- SOURCE DATA

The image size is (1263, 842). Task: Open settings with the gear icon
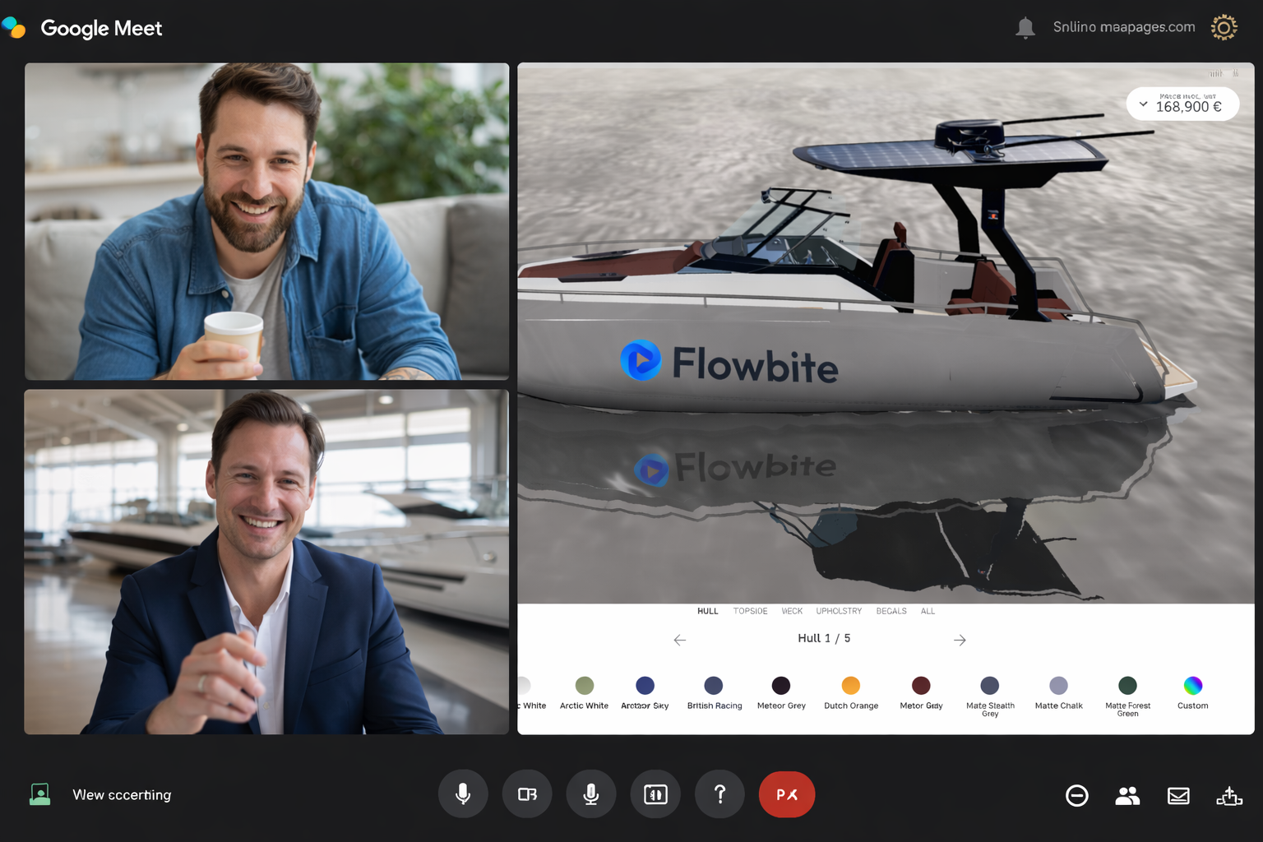tap(1224, 27)
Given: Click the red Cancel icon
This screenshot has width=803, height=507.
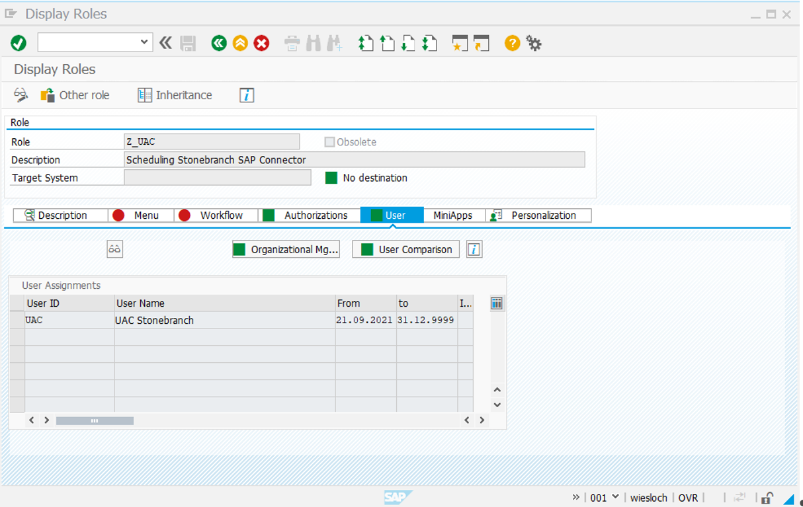Looking at the screenshot, I should [262, 44].
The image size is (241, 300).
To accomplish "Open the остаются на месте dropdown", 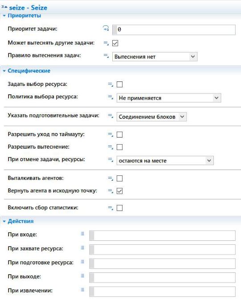I will coord(165,161).
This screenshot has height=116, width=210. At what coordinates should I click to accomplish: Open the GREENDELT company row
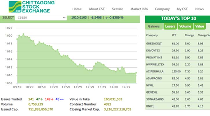pos(155,44)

- EXERCISE DESCRIPTION
Transcribe only the lines from the line holding "This screenshot has height=116, width=210." to the final line of the listing above. Keep them exact, include both ends, and skip the pictures.

- RESPONSE TO THE EXERCISE
This screenshot has height=116, width=210. At what coordinates should I click to accomplish: Open the GREENDELT company row
pos(155,44)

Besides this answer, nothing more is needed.